Supplied passage:
§

Another problem resulting in large part from the tacky property of a heated billet is that the closing plate which closes the rear end of the extrusion container in indirect extrusion tends to adhere to the rear end of the billet. In the case of direct extrusion, the same problem appears in the interface between the rear end of the billet and the dummy block which resides between the billet and the extrusion stem.
As a solution to this problem, it is known to lubricate the interface between the billet and the dummy block or closing plate by applying lubricant to the billet. Typically, and especially for fixed dummy arrangements, only one of a given number of billets in a sequence of billets needs to be lubricated as the lubricant from a billet will transfer to the dummy block and will be effective for lubrication of a number of subsequent billets. The prior practice of billet end lubrication has included, for example, manual lubrication by the press operator during an interruption in the transfer cycle which transfers the billet from the billet shear into the extrusion press. This approach has been viewed as inefficient and therefore undesirable.

§

Entries shown:
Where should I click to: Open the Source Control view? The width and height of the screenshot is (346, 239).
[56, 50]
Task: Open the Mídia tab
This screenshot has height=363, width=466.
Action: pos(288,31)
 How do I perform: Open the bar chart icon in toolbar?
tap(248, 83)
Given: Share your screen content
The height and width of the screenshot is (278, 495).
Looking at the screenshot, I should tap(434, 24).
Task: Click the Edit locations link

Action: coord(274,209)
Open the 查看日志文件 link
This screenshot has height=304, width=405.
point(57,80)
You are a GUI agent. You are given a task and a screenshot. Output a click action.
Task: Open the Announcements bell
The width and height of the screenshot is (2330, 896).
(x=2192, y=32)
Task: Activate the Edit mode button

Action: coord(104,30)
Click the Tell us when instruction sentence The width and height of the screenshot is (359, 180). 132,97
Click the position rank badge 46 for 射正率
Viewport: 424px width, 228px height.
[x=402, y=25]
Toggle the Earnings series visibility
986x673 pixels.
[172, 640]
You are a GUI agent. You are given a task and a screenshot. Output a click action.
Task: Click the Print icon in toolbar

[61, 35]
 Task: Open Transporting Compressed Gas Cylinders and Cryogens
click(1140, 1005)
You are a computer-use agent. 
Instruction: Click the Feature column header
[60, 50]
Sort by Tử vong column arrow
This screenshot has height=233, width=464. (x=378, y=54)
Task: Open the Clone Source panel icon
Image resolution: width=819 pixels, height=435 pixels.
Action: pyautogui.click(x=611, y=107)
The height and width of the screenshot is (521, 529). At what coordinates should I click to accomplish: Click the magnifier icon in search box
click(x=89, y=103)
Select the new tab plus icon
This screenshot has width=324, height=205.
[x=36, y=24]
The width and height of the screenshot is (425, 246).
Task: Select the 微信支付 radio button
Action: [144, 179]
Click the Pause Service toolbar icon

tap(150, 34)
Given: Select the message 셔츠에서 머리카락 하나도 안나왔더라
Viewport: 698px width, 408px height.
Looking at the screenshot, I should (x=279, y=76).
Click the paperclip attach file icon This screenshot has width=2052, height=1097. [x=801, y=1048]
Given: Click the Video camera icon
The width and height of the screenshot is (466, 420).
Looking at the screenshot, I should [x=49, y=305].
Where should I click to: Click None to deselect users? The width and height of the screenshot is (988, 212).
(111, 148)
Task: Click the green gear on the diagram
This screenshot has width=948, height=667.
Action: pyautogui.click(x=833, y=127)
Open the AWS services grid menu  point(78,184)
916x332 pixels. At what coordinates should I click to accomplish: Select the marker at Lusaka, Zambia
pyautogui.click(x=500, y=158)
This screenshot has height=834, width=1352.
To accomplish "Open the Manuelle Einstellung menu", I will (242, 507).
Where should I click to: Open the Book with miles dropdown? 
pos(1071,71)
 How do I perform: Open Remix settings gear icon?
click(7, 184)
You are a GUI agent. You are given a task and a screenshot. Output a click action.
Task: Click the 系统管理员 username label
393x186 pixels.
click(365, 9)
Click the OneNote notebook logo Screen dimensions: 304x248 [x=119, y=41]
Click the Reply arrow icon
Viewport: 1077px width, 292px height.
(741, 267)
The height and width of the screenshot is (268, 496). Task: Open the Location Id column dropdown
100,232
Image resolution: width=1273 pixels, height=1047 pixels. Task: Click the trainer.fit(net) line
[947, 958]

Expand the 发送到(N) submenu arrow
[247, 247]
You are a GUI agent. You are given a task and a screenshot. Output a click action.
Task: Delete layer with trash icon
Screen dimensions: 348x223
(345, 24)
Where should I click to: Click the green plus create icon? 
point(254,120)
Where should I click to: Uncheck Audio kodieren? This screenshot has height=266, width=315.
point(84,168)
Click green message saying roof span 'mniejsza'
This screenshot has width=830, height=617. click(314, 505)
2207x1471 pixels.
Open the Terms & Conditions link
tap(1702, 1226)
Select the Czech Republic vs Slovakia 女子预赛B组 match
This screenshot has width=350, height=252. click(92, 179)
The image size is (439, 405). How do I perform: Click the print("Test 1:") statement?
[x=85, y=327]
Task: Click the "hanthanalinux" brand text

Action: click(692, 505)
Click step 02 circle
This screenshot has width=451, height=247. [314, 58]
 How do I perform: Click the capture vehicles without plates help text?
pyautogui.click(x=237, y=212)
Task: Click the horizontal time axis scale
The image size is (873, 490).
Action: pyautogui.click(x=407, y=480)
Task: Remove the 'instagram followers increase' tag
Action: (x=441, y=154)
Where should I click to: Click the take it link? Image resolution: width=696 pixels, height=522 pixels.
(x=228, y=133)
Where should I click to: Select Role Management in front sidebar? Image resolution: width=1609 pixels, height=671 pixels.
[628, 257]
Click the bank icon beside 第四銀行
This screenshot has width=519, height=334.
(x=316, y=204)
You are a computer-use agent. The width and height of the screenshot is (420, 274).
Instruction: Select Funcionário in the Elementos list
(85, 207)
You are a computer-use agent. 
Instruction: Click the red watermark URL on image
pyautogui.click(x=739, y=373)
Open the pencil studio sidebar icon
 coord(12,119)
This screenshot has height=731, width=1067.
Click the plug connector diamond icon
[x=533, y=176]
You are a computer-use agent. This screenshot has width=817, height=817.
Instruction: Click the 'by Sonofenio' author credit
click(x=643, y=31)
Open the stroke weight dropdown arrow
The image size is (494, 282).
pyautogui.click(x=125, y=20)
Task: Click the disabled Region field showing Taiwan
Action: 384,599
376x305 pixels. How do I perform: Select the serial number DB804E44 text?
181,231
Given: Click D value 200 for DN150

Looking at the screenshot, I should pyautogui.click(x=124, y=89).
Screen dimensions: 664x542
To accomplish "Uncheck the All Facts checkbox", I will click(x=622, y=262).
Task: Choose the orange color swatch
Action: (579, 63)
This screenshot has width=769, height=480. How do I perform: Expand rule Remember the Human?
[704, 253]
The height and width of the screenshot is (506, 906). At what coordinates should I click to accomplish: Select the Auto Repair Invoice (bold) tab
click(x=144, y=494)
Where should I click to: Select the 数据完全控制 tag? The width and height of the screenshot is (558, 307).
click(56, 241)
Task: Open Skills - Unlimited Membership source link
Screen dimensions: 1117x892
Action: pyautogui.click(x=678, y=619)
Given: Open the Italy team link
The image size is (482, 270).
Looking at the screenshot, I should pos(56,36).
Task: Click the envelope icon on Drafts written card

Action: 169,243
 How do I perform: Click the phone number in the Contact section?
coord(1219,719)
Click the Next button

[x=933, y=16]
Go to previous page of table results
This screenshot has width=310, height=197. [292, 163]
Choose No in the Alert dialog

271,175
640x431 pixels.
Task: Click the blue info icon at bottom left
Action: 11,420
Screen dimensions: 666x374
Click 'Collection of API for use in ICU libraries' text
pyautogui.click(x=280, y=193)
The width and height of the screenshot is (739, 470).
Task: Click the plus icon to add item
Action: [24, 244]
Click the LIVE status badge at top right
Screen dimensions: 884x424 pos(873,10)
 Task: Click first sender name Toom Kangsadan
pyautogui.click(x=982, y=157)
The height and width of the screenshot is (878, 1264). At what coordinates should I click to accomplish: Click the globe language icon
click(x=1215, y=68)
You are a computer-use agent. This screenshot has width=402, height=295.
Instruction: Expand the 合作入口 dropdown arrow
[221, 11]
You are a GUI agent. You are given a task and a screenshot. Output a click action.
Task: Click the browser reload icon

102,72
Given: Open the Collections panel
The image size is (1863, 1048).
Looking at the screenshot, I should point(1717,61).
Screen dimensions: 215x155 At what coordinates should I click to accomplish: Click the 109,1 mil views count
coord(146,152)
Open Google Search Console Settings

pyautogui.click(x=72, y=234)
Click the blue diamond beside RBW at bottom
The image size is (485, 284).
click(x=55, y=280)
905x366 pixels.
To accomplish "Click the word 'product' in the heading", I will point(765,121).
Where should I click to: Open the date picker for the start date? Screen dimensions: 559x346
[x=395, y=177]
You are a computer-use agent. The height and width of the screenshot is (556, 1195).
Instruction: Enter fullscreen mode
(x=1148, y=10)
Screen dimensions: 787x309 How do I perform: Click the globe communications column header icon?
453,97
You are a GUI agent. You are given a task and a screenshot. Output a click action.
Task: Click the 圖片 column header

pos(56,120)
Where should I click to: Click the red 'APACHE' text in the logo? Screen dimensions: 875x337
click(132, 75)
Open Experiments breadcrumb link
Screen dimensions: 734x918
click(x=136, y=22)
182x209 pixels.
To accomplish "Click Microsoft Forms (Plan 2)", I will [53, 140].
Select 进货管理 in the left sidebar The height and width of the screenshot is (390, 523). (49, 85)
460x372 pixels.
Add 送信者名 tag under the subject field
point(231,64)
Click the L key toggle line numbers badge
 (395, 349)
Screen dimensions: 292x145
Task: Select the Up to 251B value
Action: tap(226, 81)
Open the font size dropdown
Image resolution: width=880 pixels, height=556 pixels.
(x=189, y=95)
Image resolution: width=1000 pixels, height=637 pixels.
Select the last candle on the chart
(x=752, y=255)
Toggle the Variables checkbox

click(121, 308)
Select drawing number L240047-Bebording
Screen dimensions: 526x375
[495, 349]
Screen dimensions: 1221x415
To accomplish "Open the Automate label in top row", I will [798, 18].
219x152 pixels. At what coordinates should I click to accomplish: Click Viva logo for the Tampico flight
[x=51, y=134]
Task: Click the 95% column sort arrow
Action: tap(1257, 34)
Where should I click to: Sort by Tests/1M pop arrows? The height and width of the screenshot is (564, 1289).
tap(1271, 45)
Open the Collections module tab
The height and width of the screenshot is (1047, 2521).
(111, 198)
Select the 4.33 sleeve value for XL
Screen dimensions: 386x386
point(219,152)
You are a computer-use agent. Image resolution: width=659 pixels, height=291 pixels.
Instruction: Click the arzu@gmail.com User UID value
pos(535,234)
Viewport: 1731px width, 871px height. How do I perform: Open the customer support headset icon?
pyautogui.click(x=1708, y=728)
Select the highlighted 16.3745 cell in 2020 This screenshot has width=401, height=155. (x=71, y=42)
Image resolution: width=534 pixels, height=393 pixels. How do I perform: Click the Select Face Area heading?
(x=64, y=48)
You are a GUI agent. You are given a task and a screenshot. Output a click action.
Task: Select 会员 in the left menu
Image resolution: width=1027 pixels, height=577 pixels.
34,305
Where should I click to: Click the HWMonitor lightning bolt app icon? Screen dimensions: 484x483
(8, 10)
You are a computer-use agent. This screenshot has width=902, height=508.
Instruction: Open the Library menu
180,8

§

Tasks:
1. In the passage on billet lubrication, which part sits between the billet and the extrusion stem in direct extrusion?
2. List every piece of extrusion equipment named in the passage on billet lubrication, not counting the billet itself.
3. Write the next part of the passage on billet lubrication, picking up after its final sentence.

Solved problems:
1. The dummy block.

2. Extrusion container, closing plate, dummy block, extrusion stem, billet shear, extrusion press

3.
Another prior means of billet end lubrication has been the use of a gas burner which burns acetylene gas to produce carbon for deposit on the billet end by projecting the acetylene flame at the billet end. This approach also is inefficient and is undesirable due to the open flame of the burner. In addition, as with the above mentioned manual lubrication approach, interruption of the billet transfer cycle is undesirable. Furthermore, the acetylene flame produces much unnecessary airborne particulte contamination.
Still another problem of prior billet lubrication schemes has been the common use of hydraulic fluid drive for the billet transfer mechanism. Due to the large magnitude of hydraulic pressure forces utilized (e.g. 3600 psi) hydraulic fluid power is not preferred as a careless worker could sustain injury in working around the large, hydraulically driven transfer components. Nevertheless, in another sense hydraulic power is preferred to provide a uniform, repeatable mid-cycle stopping point for the billet transfer mechanism to accommodate the desired billet lubrication. This is especially true if billet lubrication is performed by a device located at a predetermined position with respect to the transfer cycle.
By contrast, air power cannot provide the desired repeatability due to the compressability of the air and the massive loads the air is moving. When attempting to stop the billet transfer cycle in midstroke under air power, the transfer carriage will tend to drift from the desired position and thus will not remain in alignment with a relatively stationary lubrication apparatus.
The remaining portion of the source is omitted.